Demographic Diversity of Artists in Canada in 2016
Partners: The Canada Council for the Arts, the Department of Canadian Heritage, and the Ontario Arts Council
This report focuses on four demographic groups of artists: women, Indigenous people, members of racialized groups, and members of official language minority groups. It is the 51st report in the Statistical Insights on the Arts (SIA) series from Hill Strategies Research.
In order to better understand the situation of artists in each key demographic group, the following factors are examined in the report:
- Number of artists and proportion of all artists in Canada
- Median income
- Number of artists and median income by occupation
- Other characteristics, such as immigration status, age, and education, where available in the custom dataset
The report also provides an intersectional analysis of artists who are in more than one of the key demographic groups (for example, Indigenous women artists). Because data related to disability, deafness, and sexual orientation are not available from the census, they could not be analyzed in this report.
Purpose of study
A shared commitment to making arts research available to inform the work of Canada's arts community and inform the general public about Canada's arts sector.
This report contains statistics on the working lives of artists analyzed from the 2016 long-form census. Readers should keep in mind that when the census was conducted in 2016, Canadians 15 and older were classified in the occupation in which they worked the most hours during the census reference week (May 1 to 7, 2016). If they did not work during that week, they were classified based on the job at which they worked the longest since January 1, 2015. If they did not work at all during that period, they were excluded from the experienced labour force (and the statistics in this report). The census collected income information for 2015, the most recent full calendar year.
It is also important to note that, due to major changes in methods between the 2011 National Household Survey and the 2016 census, data in this report are not comparable to previous reports.

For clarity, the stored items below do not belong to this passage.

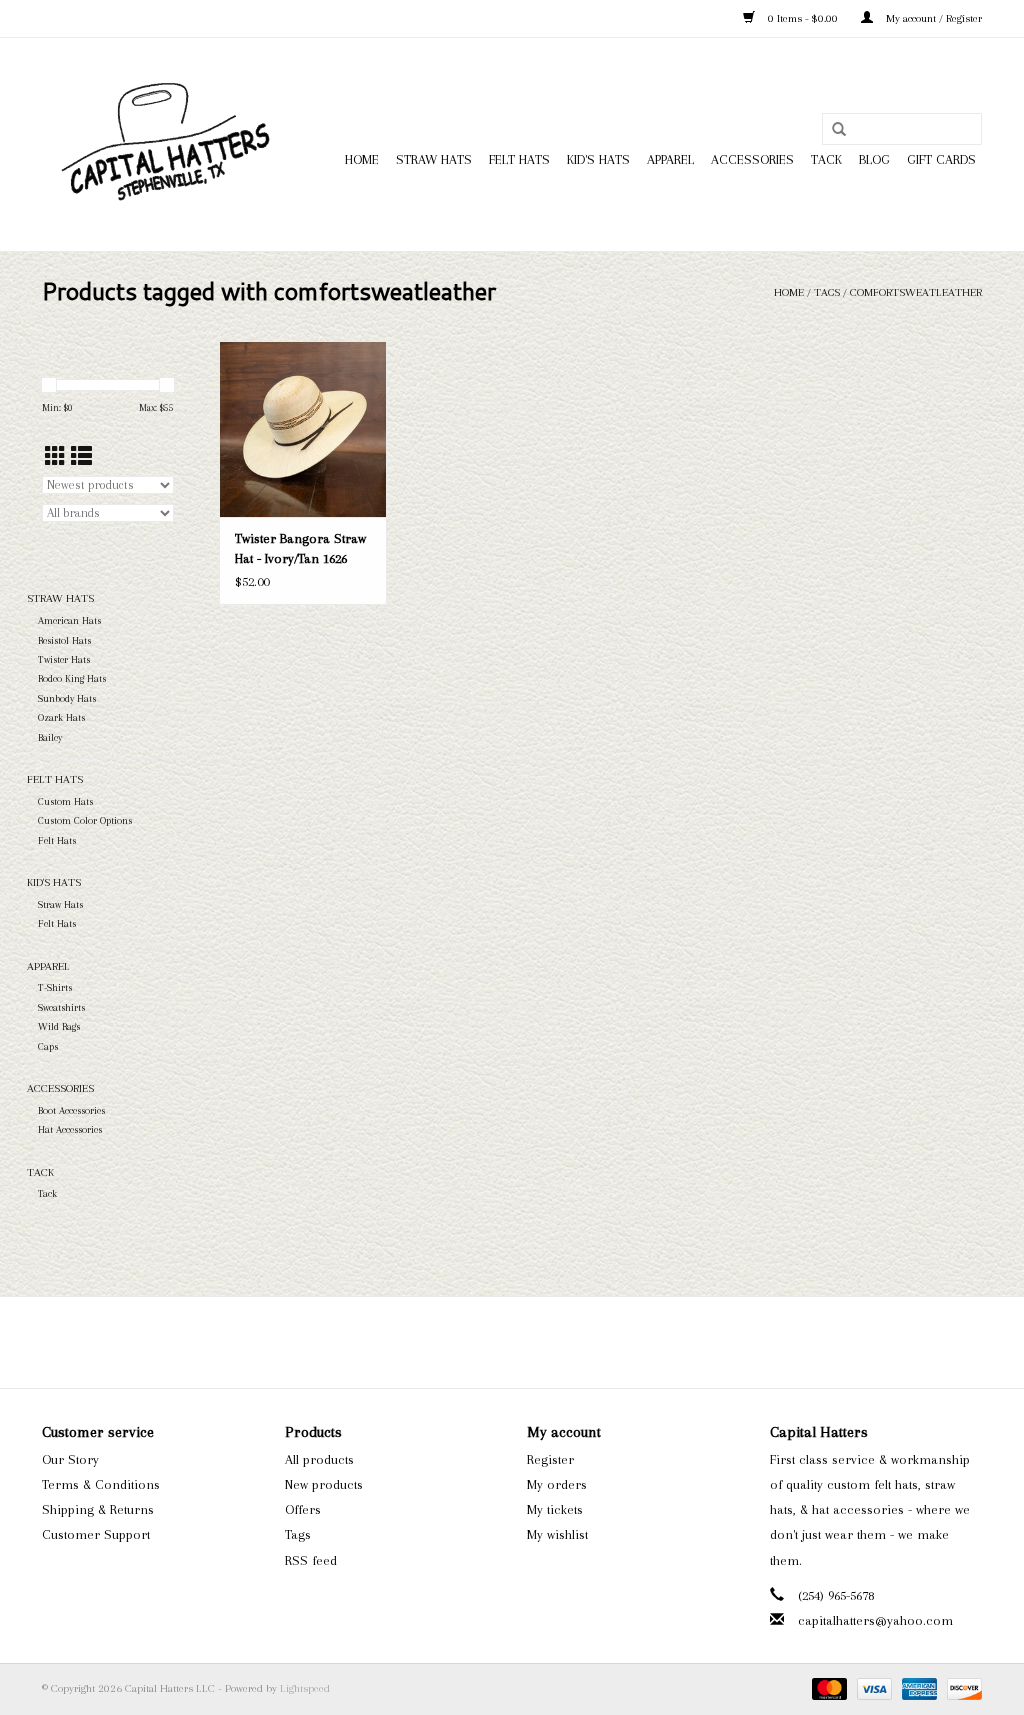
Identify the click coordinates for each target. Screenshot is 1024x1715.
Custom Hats (65, 801)
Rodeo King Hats (72, 678)
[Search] (839, 130)
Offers (303, 1509)
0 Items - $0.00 (803, 18)
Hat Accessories (70, 1129)
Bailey (50, 737)
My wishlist (557, 1534)
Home (362, 159)
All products (319, 1459)
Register (550, 1459)
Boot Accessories (71, 1110)
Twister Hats (64, 659)
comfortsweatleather (916, 292)
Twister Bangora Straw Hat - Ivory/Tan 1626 (300, 548)
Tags (827, 292)
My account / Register (932, 18)
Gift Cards (941, 159)
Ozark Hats (61, 717)
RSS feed (311, 1560)
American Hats (69, 620)
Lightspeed (305, 1688)
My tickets (555, 1509)
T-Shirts (55, 987)
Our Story (70, 1459)
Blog (874, 159)
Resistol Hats (64, 640)
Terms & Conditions (101, 1484)
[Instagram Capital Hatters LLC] (530, 1342)
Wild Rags (59, 1026)
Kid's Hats (598, 159)
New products (324, 1484)
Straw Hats (434, 159)
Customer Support (96, 1534)
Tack (826, 159)
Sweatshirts (61, 1007)
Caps (48, 1046)
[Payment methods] (827, 1688)
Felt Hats (519, 159)
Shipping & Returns (98, 1509)
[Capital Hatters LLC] (164, 144)
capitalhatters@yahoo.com (875, 1620)
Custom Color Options (85, 820)
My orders (557, 1484)
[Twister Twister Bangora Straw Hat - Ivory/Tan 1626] (303, 429)
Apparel (670, 159)
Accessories (752, 159)
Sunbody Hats (67, 698)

- A higher proportion of Canada’s artists are women (52%) than in the overall labour force (48%).
- A higher proportion of women than men artists have a bachelor’s degree or higher (51% vs 42%).
- There are substantially fewer women producers, directors, and choreographers than men (12% of women artists vs. 23% of men artists) and substantially more women dancers than men (11% vs. 2%).
- Women artists have a median income ($22,300) that is well below that of men artists ($27,100).
- The 5,000 Indigenous artists in Canada account for 3.1% of all artists in the country.
- Fewer Indigenous than non-Indigenous artists are 45 or older (41% vs. 46%).
- Much higher proportions of Indigenous than non-Indigenous artists are artisans and visual artists.
- Indigenous artists have a median income of $16,600 while non-Indigenous artists have a median income of $24,600.
- There are 23,300 racialized artists in Canada, representing 15% of all artists in the country.
- A much higher percentage of racialized than non-racialized artists are immigrants (60% vs. 14%).
- A slightly higher proportion of racialized than non-racialized artists have a bachelor’s degree or higher (50% vs. 46%).
- Racialized artists have a median income of $18,200 while non-racialized artists have a median income of $25,400.
Official language minority artists
- The 7,300 English-language artists in Quebec represent 4.6% of all Canadian artists.
- The concentration of artists is 1.40% among Anglophones in Quebec, compared with 0.78% among Francophones in the province.
- The 2,000 French-language artists outside Quebec represent 1.2% of all Canadian artists.
- The concentration of artists is 0.59% for Francophones outside Quebec, compared with 0.93% for Anglophones outside Quebec.